Observation-based global soil heterotrophic respiration indicates underestimated turnover and sequestration of soil carbon by terrestrial ecosystem models.

Soil heterotrophic respiration (R h ) refers to the flux of CO 2 released from soil to atmosphere as a result of organic matter decomposition by soil microbes and fauna. As one of the major fluxes in the global carbon cycle, large uncertainties still exist in the estimation of global R h , which further limits our current understanding of carbon accumulation in soils.
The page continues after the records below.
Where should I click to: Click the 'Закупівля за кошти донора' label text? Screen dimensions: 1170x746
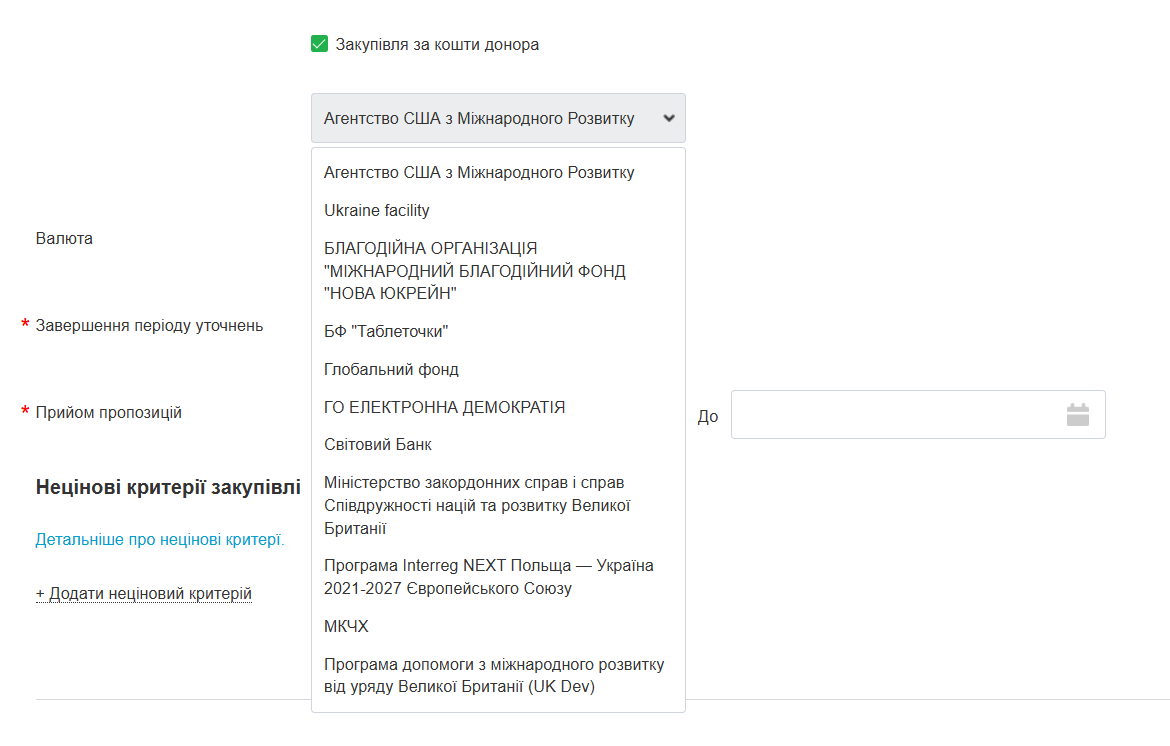click(x=437, y=45)
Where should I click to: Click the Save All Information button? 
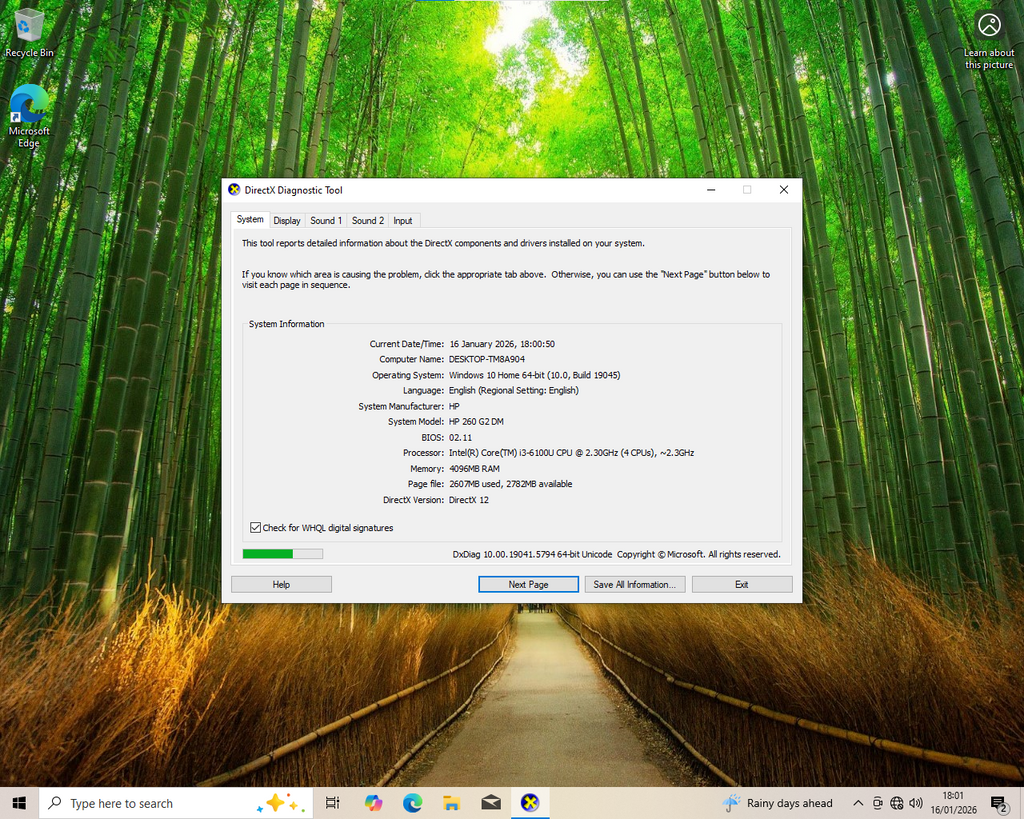(635, 584)
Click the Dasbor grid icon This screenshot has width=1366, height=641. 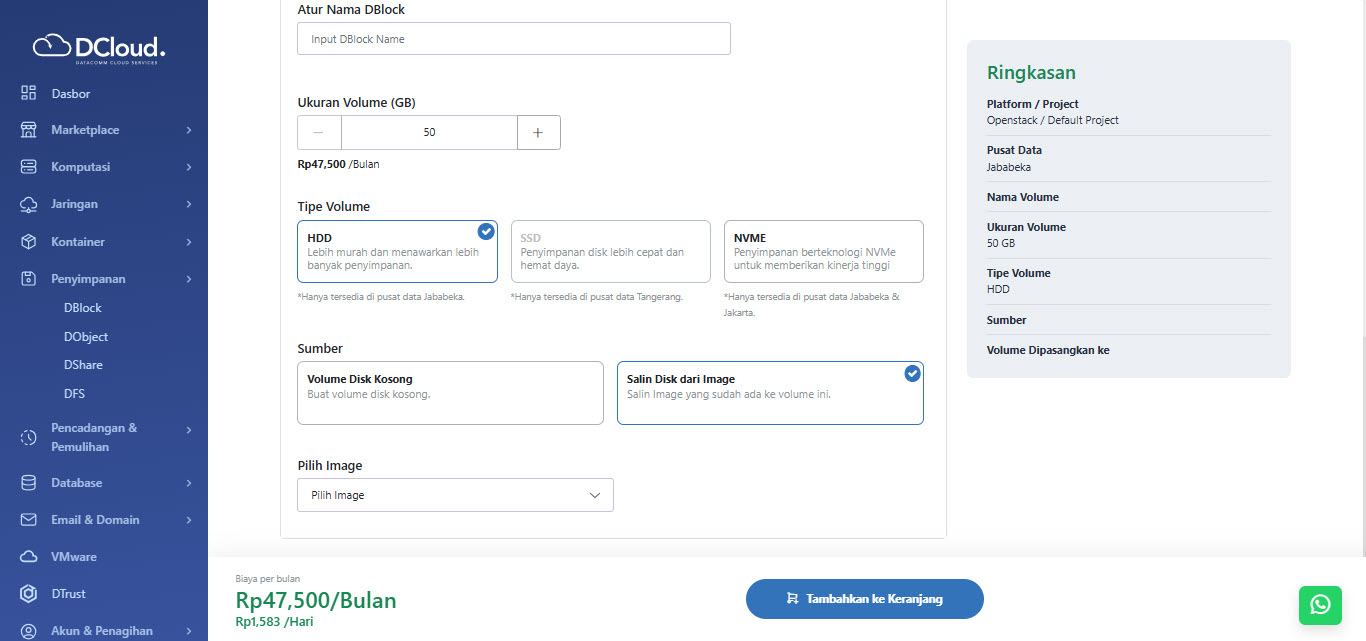pyautogui.click(x=29, y=93)
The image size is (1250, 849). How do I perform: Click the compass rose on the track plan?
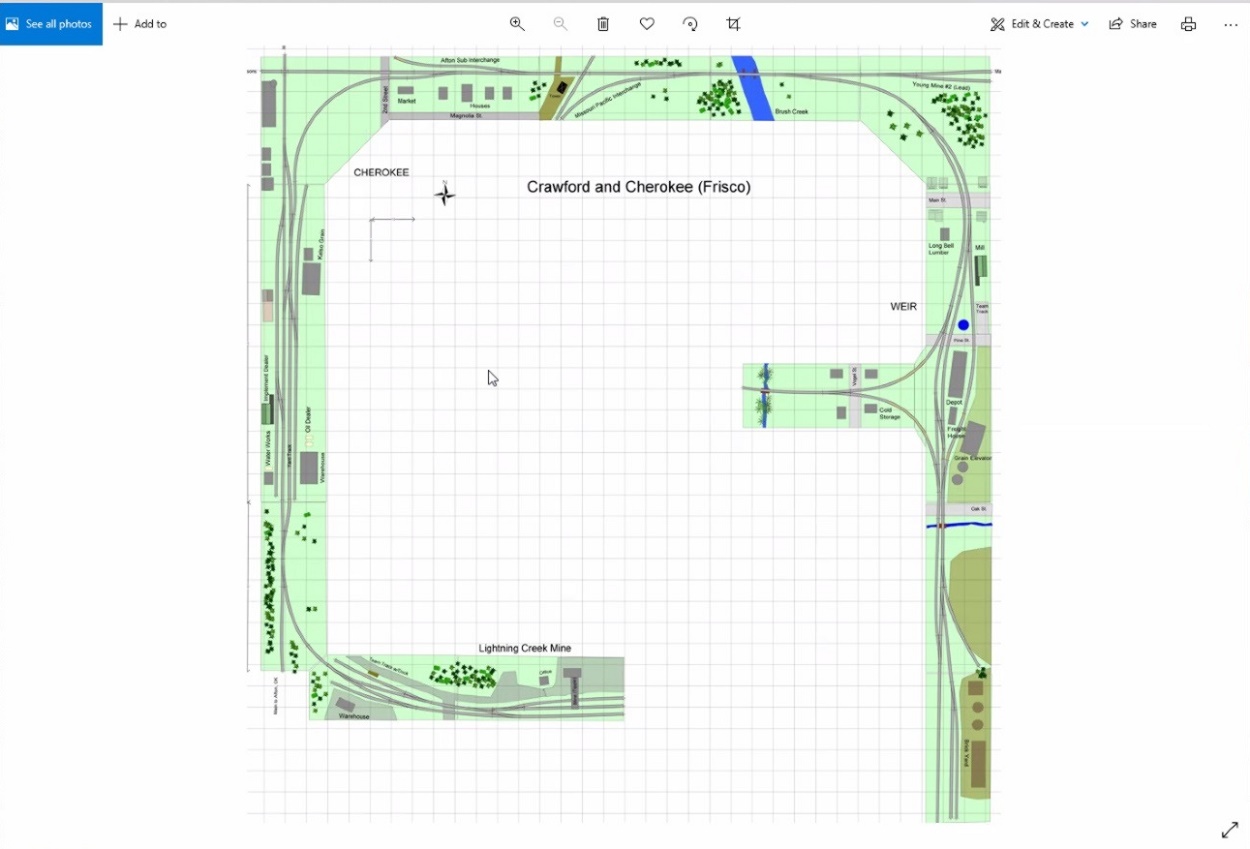[x=445, y=194]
Here, we applied a Random Forest algorithm to create a global data set of soil R h , by linking 761 field observations with both abiotic and biotic predictors. We estimated that global R h was 48.8 ± 0.9 Pg C year -1 for 1982-2018, which was 16% less than the ensemble mean (58.6 ± 9.9 Pg C year -1 ) of 16 terrestrial ecosystem models. By integrating our observational R h with independent soil carbon stock data sets, we obtained a global mean soil carbon turnover time of 38.3 ± 11 year. Using observation-based turnover times as a constraint, we found that terrestrial ecosystem models simulated faster carbon turnovers, leading to a 30% (74 Pg C) underestimation of terrestrial ecosystem carbon accumulation for the past century, which was especially pronounced at high latitudes. This underestimation is equivalent to 45% of the total carbon emissions (164 Pg C) caused by global land-use change at the same time. Our analyses highlight the need to constrain ecosystem models using observation-based and locally adapted R h values to obtain reliable projections of the carbon sink capacity of terrestrial ecosystems.